:: DIRECTIONS FOR THIS TASK ::
Tally up the lines in the following entries where the string "checkbox" appears, and answer with the number alone.
Start of RECORDS SHOWN
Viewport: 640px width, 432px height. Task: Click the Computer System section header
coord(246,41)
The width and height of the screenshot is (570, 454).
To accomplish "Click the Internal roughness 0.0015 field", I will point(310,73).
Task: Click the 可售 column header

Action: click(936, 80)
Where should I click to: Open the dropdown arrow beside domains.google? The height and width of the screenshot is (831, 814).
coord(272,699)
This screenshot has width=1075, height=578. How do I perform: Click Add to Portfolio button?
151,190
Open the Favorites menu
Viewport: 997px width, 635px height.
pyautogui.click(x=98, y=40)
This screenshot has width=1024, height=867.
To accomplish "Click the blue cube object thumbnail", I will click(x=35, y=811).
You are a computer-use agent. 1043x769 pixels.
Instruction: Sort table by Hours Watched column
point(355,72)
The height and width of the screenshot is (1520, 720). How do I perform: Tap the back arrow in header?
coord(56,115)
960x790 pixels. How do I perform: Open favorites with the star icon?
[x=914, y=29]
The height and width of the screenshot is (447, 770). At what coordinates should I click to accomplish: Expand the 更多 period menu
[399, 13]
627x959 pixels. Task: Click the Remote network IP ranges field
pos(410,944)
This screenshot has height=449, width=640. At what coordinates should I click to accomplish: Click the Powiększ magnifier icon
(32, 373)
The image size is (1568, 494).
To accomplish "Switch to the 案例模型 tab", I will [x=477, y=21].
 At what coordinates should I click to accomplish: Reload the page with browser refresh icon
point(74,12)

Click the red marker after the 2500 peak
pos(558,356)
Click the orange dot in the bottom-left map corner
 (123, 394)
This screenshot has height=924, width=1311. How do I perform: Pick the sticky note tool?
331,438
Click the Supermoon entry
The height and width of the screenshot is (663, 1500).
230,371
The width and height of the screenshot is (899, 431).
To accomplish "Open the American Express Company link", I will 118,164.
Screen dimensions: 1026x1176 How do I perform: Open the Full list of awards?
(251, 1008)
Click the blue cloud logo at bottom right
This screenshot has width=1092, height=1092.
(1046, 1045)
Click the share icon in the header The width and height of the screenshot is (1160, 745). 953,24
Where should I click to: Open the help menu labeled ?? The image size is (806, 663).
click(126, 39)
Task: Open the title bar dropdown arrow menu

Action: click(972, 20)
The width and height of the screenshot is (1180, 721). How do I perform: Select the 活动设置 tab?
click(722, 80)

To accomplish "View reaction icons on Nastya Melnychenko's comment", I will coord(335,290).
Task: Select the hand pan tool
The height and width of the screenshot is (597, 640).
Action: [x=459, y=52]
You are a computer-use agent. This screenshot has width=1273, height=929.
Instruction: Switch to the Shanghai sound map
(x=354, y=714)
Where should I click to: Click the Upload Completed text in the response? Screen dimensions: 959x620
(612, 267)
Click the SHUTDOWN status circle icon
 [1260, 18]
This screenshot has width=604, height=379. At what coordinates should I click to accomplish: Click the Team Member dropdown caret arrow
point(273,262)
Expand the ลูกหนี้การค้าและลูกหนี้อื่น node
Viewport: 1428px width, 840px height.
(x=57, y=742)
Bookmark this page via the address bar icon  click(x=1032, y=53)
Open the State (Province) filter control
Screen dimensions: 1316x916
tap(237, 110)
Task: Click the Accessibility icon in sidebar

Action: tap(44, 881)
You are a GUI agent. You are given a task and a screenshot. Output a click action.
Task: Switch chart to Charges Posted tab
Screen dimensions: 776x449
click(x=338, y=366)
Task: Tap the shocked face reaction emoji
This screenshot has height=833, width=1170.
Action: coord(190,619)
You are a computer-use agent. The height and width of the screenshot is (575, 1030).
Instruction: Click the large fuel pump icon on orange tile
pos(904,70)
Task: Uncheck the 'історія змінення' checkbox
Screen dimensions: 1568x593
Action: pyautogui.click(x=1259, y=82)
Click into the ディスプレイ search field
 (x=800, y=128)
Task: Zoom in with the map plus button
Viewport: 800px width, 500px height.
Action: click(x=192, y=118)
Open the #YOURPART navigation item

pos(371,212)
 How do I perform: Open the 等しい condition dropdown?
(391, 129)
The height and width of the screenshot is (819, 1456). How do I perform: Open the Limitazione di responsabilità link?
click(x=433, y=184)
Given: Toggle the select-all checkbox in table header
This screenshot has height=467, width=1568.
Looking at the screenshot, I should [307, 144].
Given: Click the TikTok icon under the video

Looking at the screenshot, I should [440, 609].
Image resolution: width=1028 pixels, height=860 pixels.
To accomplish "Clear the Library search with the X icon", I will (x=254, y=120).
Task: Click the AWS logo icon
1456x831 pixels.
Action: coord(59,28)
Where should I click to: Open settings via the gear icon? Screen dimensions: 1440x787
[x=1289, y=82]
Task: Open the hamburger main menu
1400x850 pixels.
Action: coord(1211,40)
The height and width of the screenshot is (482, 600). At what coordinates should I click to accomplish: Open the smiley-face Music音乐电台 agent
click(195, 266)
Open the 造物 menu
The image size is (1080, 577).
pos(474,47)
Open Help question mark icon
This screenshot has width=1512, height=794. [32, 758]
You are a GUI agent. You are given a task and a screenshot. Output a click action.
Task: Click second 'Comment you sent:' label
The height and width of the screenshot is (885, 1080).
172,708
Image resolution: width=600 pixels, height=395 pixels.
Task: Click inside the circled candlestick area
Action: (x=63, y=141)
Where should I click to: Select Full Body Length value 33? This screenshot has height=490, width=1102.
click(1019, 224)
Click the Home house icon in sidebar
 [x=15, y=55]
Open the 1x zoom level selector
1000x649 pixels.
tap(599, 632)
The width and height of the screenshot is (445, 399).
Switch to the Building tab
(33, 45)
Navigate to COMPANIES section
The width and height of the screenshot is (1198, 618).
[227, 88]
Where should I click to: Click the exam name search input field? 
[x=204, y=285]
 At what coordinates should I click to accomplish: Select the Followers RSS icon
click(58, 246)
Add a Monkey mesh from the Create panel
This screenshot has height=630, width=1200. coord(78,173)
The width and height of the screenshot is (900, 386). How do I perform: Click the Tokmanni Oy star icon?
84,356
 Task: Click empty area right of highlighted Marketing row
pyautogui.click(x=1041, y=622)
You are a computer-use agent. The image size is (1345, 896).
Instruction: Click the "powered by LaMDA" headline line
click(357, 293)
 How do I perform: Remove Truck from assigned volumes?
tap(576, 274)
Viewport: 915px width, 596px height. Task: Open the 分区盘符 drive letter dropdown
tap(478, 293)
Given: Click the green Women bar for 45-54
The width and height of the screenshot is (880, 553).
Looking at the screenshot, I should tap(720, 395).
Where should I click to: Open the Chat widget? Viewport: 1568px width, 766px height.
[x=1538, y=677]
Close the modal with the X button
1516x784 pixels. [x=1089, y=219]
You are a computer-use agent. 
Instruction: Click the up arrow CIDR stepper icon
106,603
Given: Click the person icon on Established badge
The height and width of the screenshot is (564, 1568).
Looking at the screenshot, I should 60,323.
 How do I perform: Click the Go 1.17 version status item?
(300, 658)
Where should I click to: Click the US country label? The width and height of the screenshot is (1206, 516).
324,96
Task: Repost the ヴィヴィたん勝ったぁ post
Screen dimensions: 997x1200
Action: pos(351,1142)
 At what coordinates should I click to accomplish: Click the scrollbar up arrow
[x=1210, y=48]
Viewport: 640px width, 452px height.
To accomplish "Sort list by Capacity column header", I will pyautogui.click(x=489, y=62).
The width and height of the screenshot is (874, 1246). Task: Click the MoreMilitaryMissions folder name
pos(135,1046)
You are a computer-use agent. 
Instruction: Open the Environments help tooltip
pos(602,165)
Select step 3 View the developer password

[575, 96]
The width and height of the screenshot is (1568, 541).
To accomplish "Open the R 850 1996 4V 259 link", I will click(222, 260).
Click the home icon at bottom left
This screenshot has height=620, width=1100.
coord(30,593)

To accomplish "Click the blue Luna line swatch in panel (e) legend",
End of RECORDS SHOWN
:: REPLY TO THE EXERCISE ::
2